T cell-based immunotherapies benefit only a minority of patients, primarily due to insufficient CD8⁺ T cell quantity and functional exhaustion. However, integrated strategies addressing both challenges remain scarce. Epigenetic dysregulation has recently been recognized as an important factor interfering with T cell responses in the tumor microenvironment. Herein, we develop an epigenetic nano-editor (P@cPG/sg) that simultaneously targets the epigenetic lysine-specific demethylase 1 (LSD1) in both tumor cells and T cells to reprogram the intratumoral T cell niche. The nano-editor consists of two guanidinium-based cationic carriers complexed with LSD1-targeting CRISPR/Cas9 plasmids, and can de-crosslink into tumor cell-targeting nanoparticles (P_MG/sg) and T cell-targeting nanoparticles (P_TG/sg).
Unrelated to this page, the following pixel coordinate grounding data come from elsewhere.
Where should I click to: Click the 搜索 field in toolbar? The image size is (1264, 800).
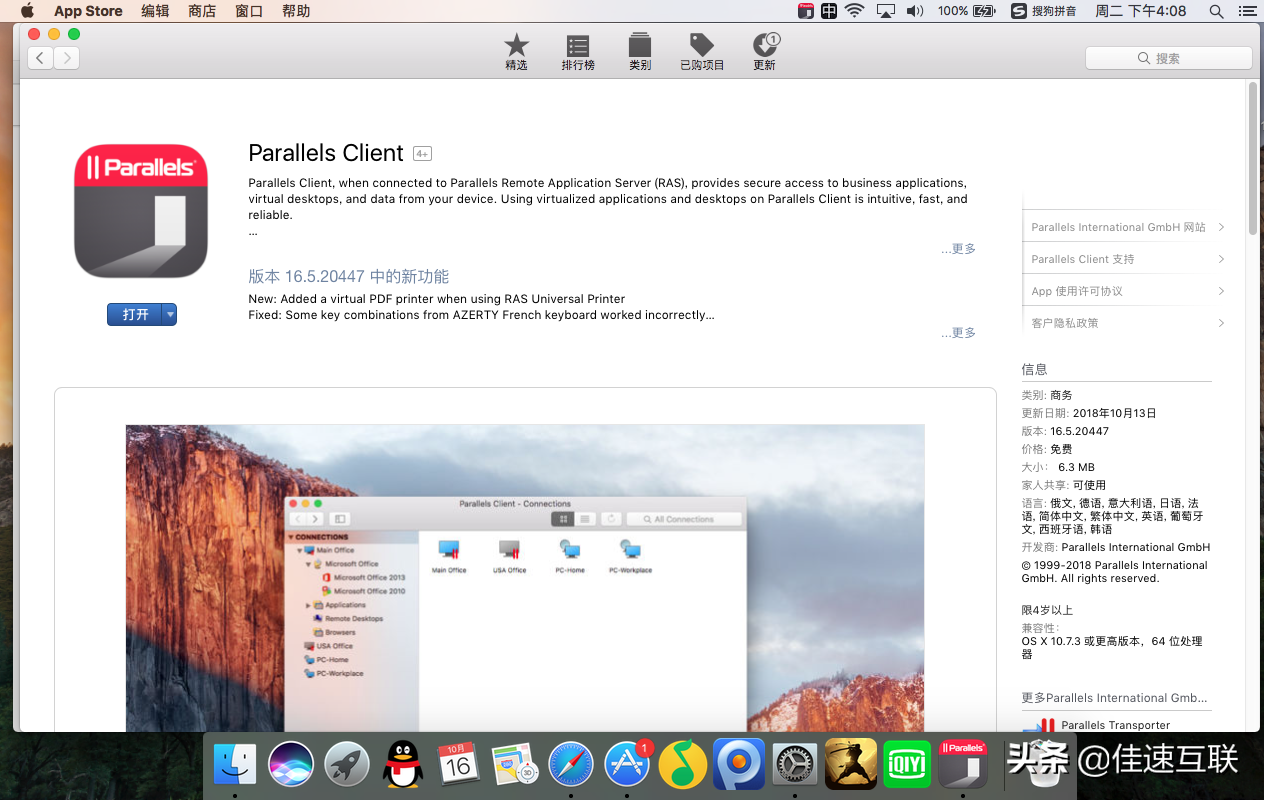point(1168,57)
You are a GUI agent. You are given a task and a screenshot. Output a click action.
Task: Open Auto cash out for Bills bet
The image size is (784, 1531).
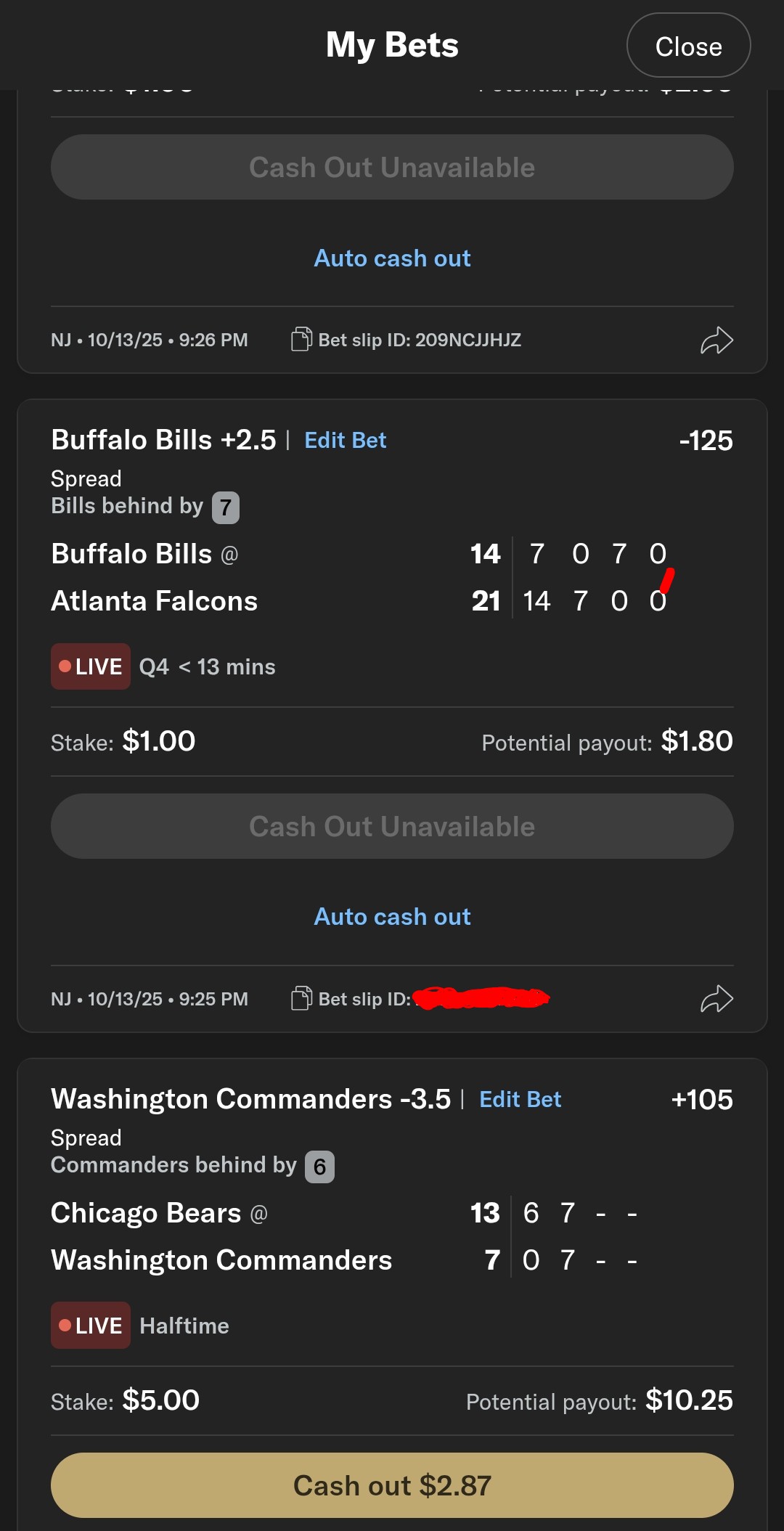[x=392, y=917]
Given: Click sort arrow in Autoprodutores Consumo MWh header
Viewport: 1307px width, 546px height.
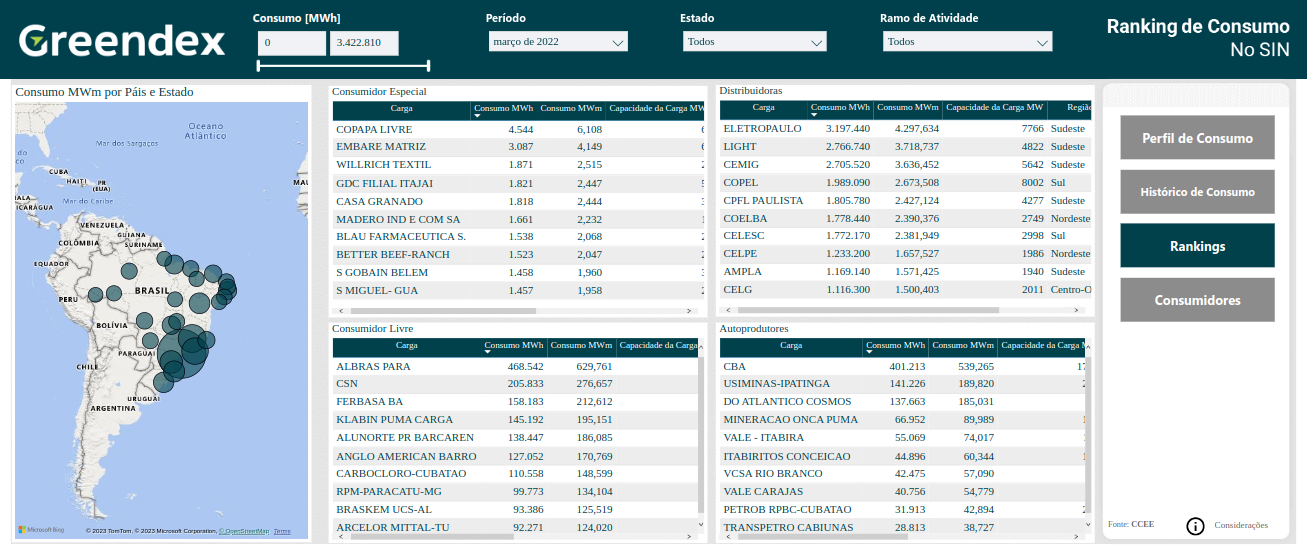Looking at the screenshot, I should [x=870, y=353].
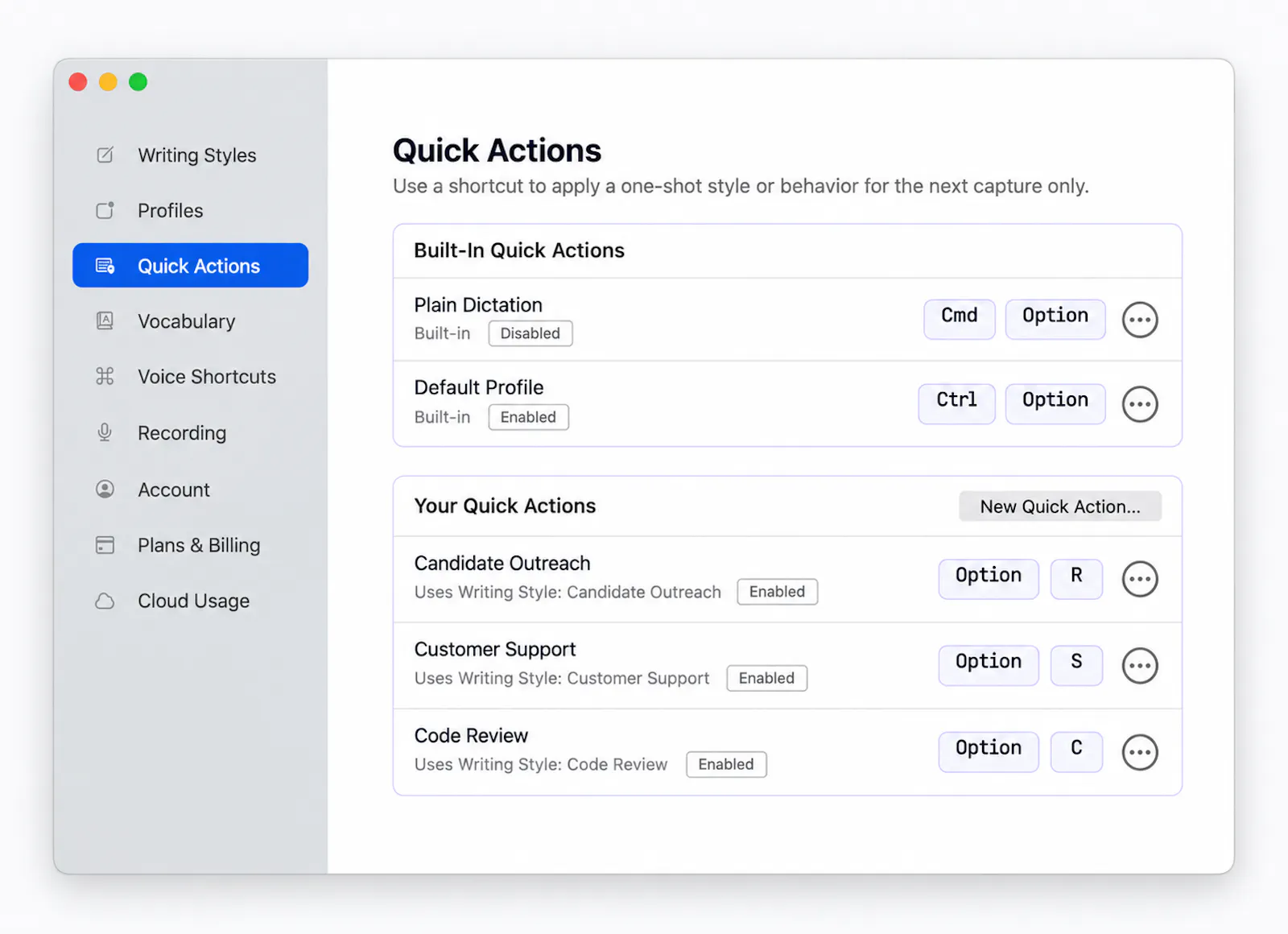The height and width of the screenshot is (934, 1288).
Task: Select the Quick Actions sidebar item
Action: click(191, 266)
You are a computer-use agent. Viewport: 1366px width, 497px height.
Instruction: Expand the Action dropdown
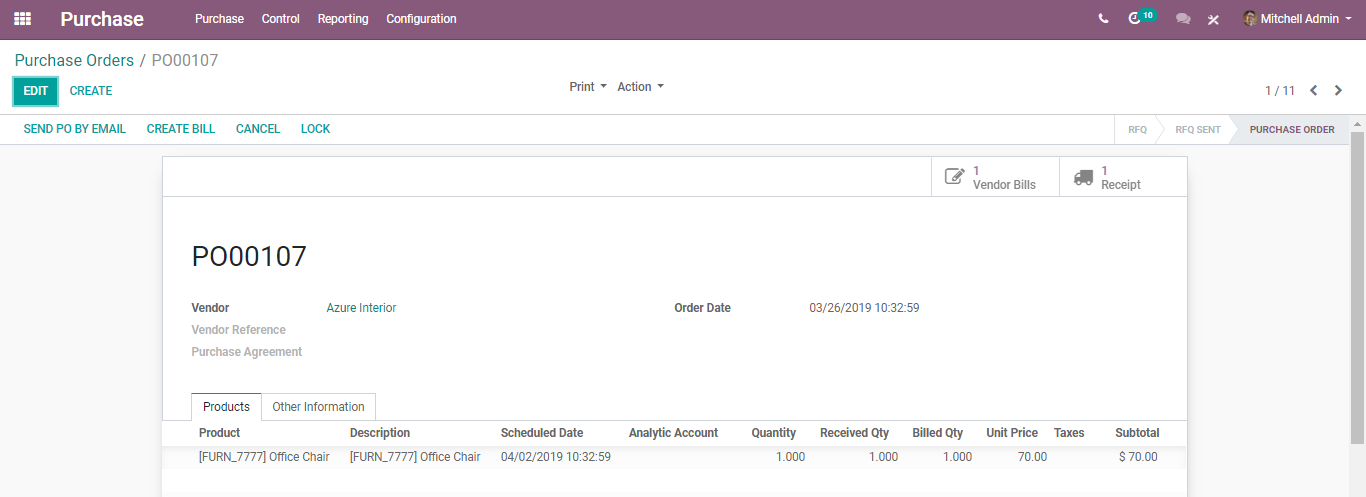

P_MG/sg downregulates LSD1 in tumor cells, leading to the upregulation of chemokines that promote CD8⁺ T cell infiltration. Meanwhile, P_TG/sg reduces LSD1 in T cells, lowering PD-1 expression, significantly enhancing T cell proliferation and rejuvenating exhausted cytotoxic CD8⁺ T cells in situ. Simultaneous LSD1 knockdown establishes a self-reinforcing cascade of anti-tumor immunity, achieving over 75 % tumor growth inhibition in both murine and humanized gastric cancer models. Thus, this nano-editor represents a standalone epigenetic immunotherapy that synchronously enhances intratumoral CD8⁺ T cell quantity and effector function, overcoming key limitations of current T cell-based immunotherapies.